Regardless of past barriers to it, the fact is that early detection matters and, as this post goes live, older adults and their loved ones around the country are undoubtedly picking up the phone to call their health systems and doctors to find out more about Leqembi and determine if they might need it. PCPs are likely to receive the bulk of these initial inquiries, but are they ready? The approval of a new drug like this will propel a greater focus on cognitive health, especially as Leqembi’s impact hinges on finding Alzheimer’s at its earliest stages. This greater focus is good news. However, time is of the essence for healthcare organizations to implement new diagnostic and care pathways, not only to identify those who may benefit from the drug now, but also to support other patients newly-inspired to keep closer track of their cognitive health. These pathways are likely to vary from one organization to another, but one thing is clear: we must empower effective triage through the primary care frontlines.

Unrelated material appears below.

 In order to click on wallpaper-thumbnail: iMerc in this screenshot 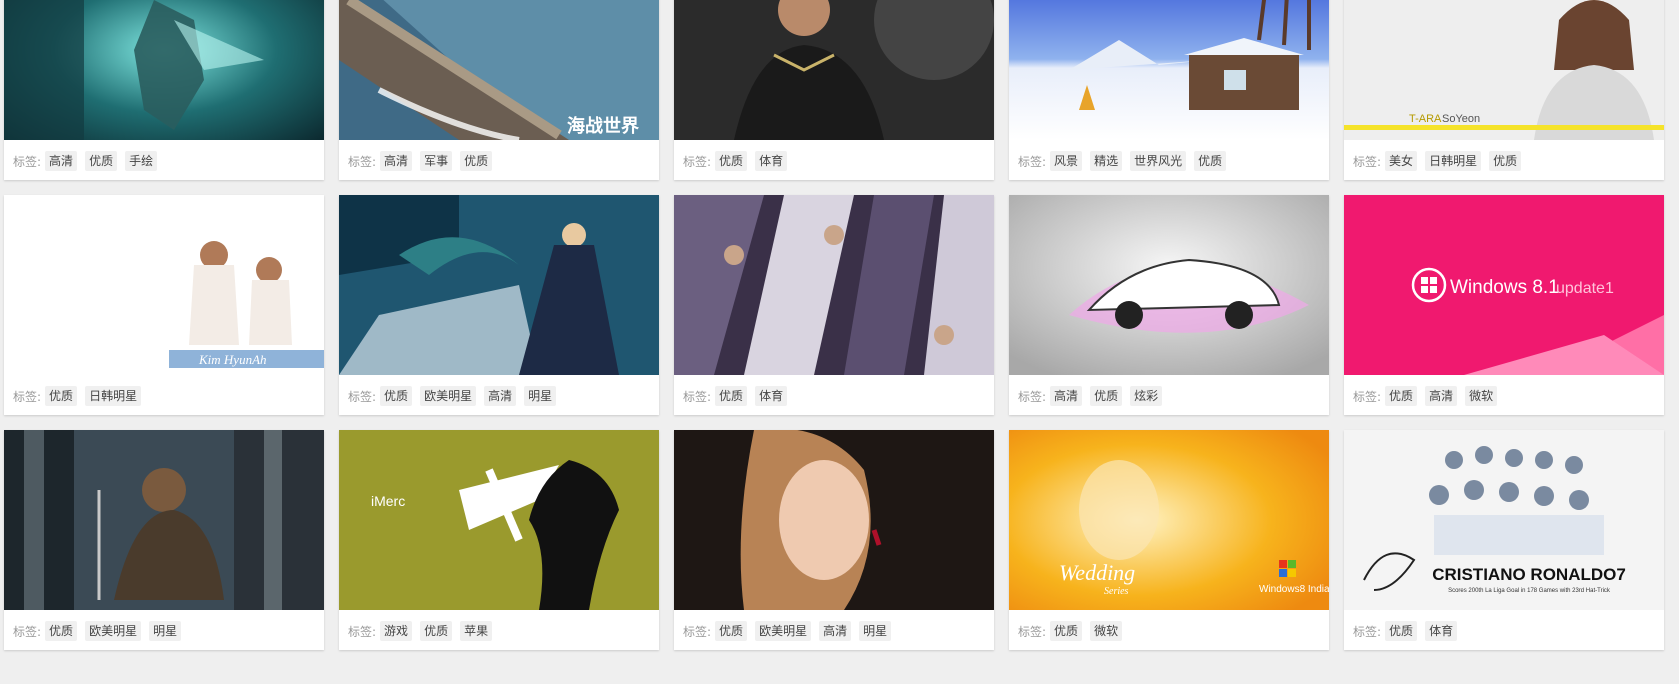, I will do `click(499, 520)`.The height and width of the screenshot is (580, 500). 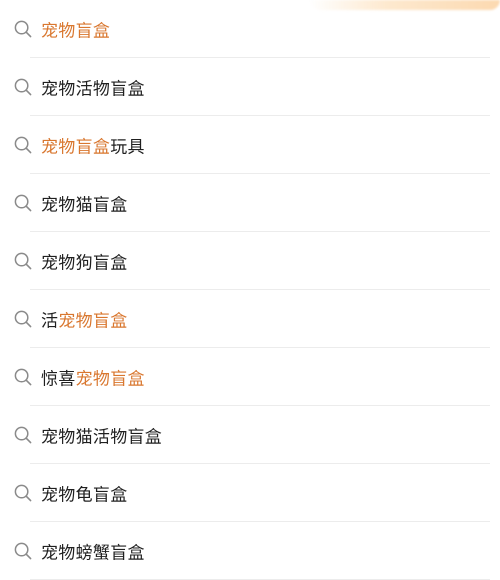 What do you see at coordinates (250, 261) in the screenshot?
I see `suggestion-item: 宠物狗盲盒` at bounding box center [250, 261].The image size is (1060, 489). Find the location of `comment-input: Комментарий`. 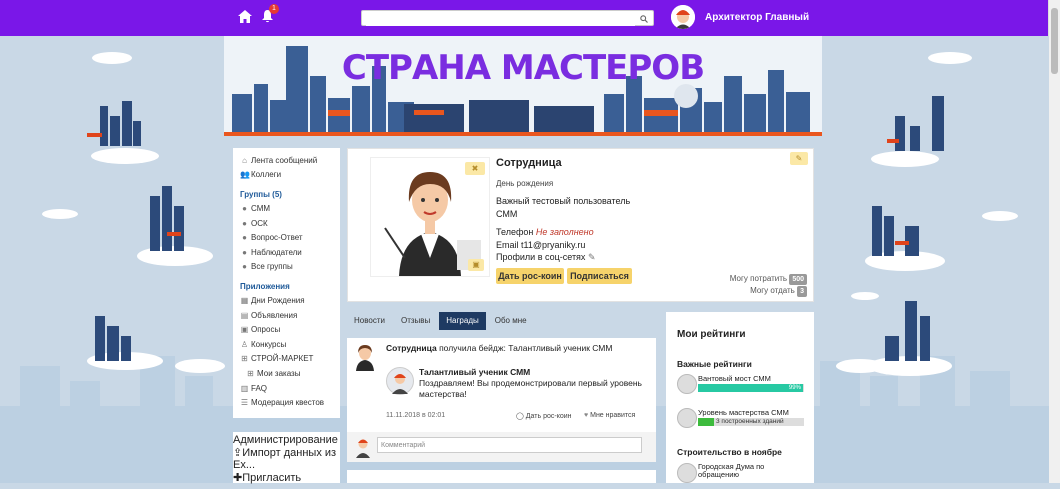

Furthermore, as noted above, we must optimize utilization of PET scans and invasive lumbar punctures as confirmatory means by building new pathways that leverage newer, more scalable and cost-effective tools — or combinations of them — such as digital cognitive assessments and blood tests, to expand testing and streamline diagnosis.
Fortunately, we’re not starting from scratch, as pioneering organizations have been preparing for this shift for some time. The Davos Alzheimer’s Collaborative (DAC) is a key example. Their Health System Preparedness Project was designed to do exactly this — evaluate new approaches to cognitive screening to accelerate early detection. Through that work, including at our partner sites like IU Health, participating health systems are making strides in expanding and enhancing cognitive testing, with a focus on primary care settings. DAC’s recently published framework for readiness is a good resource for anyone looking to learn from this work and jumpstart their own efforts.
Many different timelines exist showing the key milestones in the 100+ year fight against Alzheimer’s. Far too many people have experienced its impact during this time. Leqembi’s accelerated approval on January 6, 2023 could forever be a new notch on these timelines. The magnitude of this milestone and the turning point it later represents will rely not only on this single drug approval, but also on the swift, collaborative private-public action we take now to accelerate new standards of care in brain health.